** WORK ORDER **
Working from the records below, return word for word the line that contains "The height and" and each line after it, ending with the last. Skip all pictures.

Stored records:
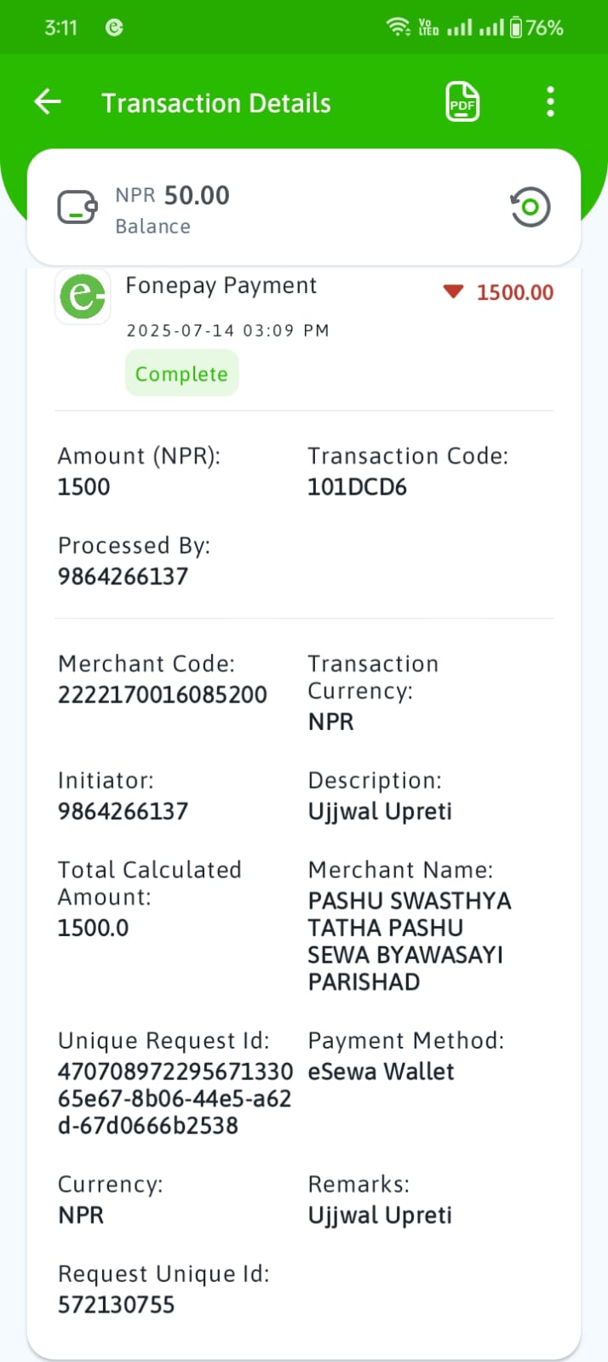Tap the eSewa status bar notification icon
Image resolution: width=608 pixels, height=1362 pixels.
pyautogui.click(x=114, y=27)
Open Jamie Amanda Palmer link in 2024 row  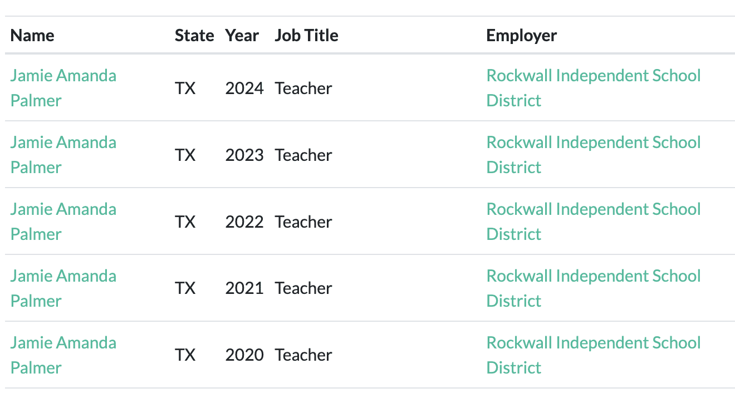pyautogui.click(x=63, y=88)
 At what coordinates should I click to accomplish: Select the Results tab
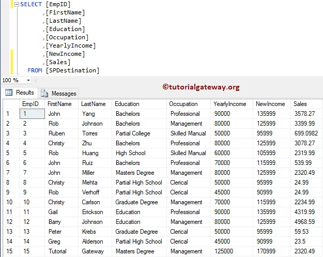pos(20,93)
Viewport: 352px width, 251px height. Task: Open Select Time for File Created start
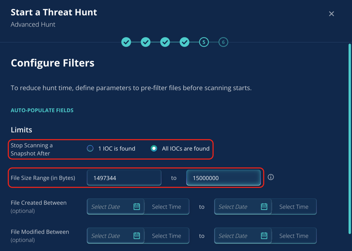pos(166,207)
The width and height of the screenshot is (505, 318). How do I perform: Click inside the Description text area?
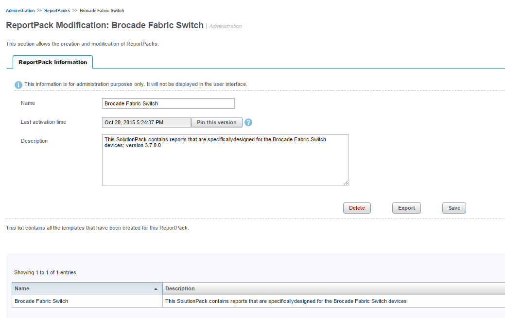click(225, 160)
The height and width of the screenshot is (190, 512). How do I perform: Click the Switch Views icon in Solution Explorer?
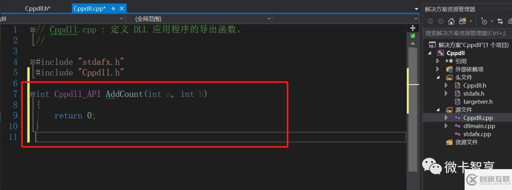[x=462, y=21]
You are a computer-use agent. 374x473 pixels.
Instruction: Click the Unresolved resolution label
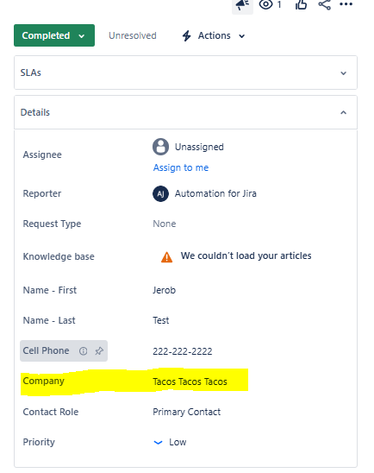click(x=133, y=35)
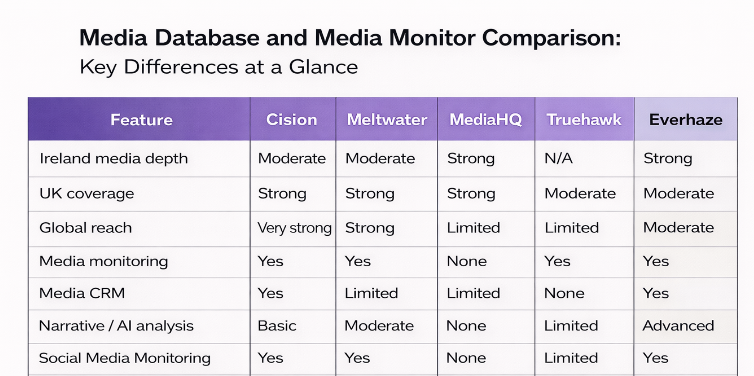Select the Cision column header
Screen dimensions: 754x376
(291, 120)
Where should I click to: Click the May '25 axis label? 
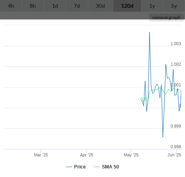131,155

** EXPECTED ANSWER **
The height and width of the screenshot is (190, 512). How do I perform: Click the Switch Views icon in Solution Explorer?
[x=462, y=21]
You are a computer-use agent. 374x473 pixels.
Instruction: Click the Unresolved resolution label
click(x=133, y=35)
Select the Cision column header
Screen dimensions: 754x376
(291, 120)
Where should I click to: Click the May '25 axis label? 
131,155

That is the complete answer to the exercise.